However, that alternative has turned out to be less efficacious than originally hoped, for two reasons:

  1. Because it is a part-time effort, these folks only come together once a week, at most, for a couple of hours. That is simply an insufficient amount of time to make any kind of rapid progress. Real progress is being made (honest!), but the pace proceeds so glacially that outside observers sometimes have a hard time discerning it.
     
  2. The group lacks the benefit of several keen thinkers who could make substantive contributions from their far-flung locations. (A few that come to mind: Paul Fernhout, Frode Hegland, Ken Holman).

The simple fact of the matter is that those of use who are physically co-located need an online collaboration tool as much as anyone! We are not so physically adjacent that we can walk down the hall to talk things out. Instead, we have a few spare moments here and there throughout the day. We need an online system so we can carry forward the collaboration in the time available, without subjecting ourselves to additional travel to do it.

So far, the group has experimented with different kinds of information sharing systems. All have proven unequal to the task, for the reasons noted below:

Shared Document Systems
Systems like ZWIKI allow multiple users to update a remote document. Those systems appear to work fine for an end-product document. If three of us are writing a paper, for example, and the final result will bear all of our names, then it doesn't matter who makes which edits.
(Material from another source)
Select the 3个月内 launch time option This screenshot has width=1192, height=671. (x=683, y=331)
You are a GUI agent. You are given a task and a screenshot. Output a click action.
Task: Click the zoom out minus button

However, in a wide-ranging investigation like a design discussion, it is imperative to keep track of who said what. So attribution is a critical missing ingredient for such systems.

(Understanding the reasons for that fact could well be a study for psychologists. But experience with such systems seems to indicate that we have an intuitive undestanding of the notion that there is no such thing as a single "truth" and that, even if there were, no one set of statements would capture it exactly. In a conversational scenario, then, it seems that we unconsciously filter and interpret what we read according to who said it. We compensate for their biases, and fill in gaps with an understanding of their intentions. When statements are presented on their own, without being attributed to their author, they seem somehow dry and lifeless.)
 
Email Lists
Passing plain text or HTML documents in email is one way to solve the attribution problem, since the author of the revised version is clearly noted at the top of the message, and their comments are distinguished from the original text. However, only the latest author's comments are attributed (other attributions are lost as the document is forwarded). More importantly, after a few versions, the indentation that results from marking different contributions becomes excessive. (On each revision, the text is shifted to the right two spaces. After a few revisions, the document is no longer usable.)
 
Topical Chat Systems
Topical chat systems are great for party conversations, where a single subject is carried on for a while, and then dropped in favor of another. Comments are attributed and archived, which is helpful. But there is little if any structure to such conversations. For a complex, lengthy, multi-faceted discussion, such systems quickly break down, because they provide no mechanisms for organizing (and, more importantly, reorganizing) the discussion.
 
Word Documents
Although we haven't actually tried this, it is something to consider. Word documents would allow revisions to be highlighted. However, attribution is still an issue, the documents are not editable everywhere, and they are not web accessible. So maybe it is not something we should consider for very long...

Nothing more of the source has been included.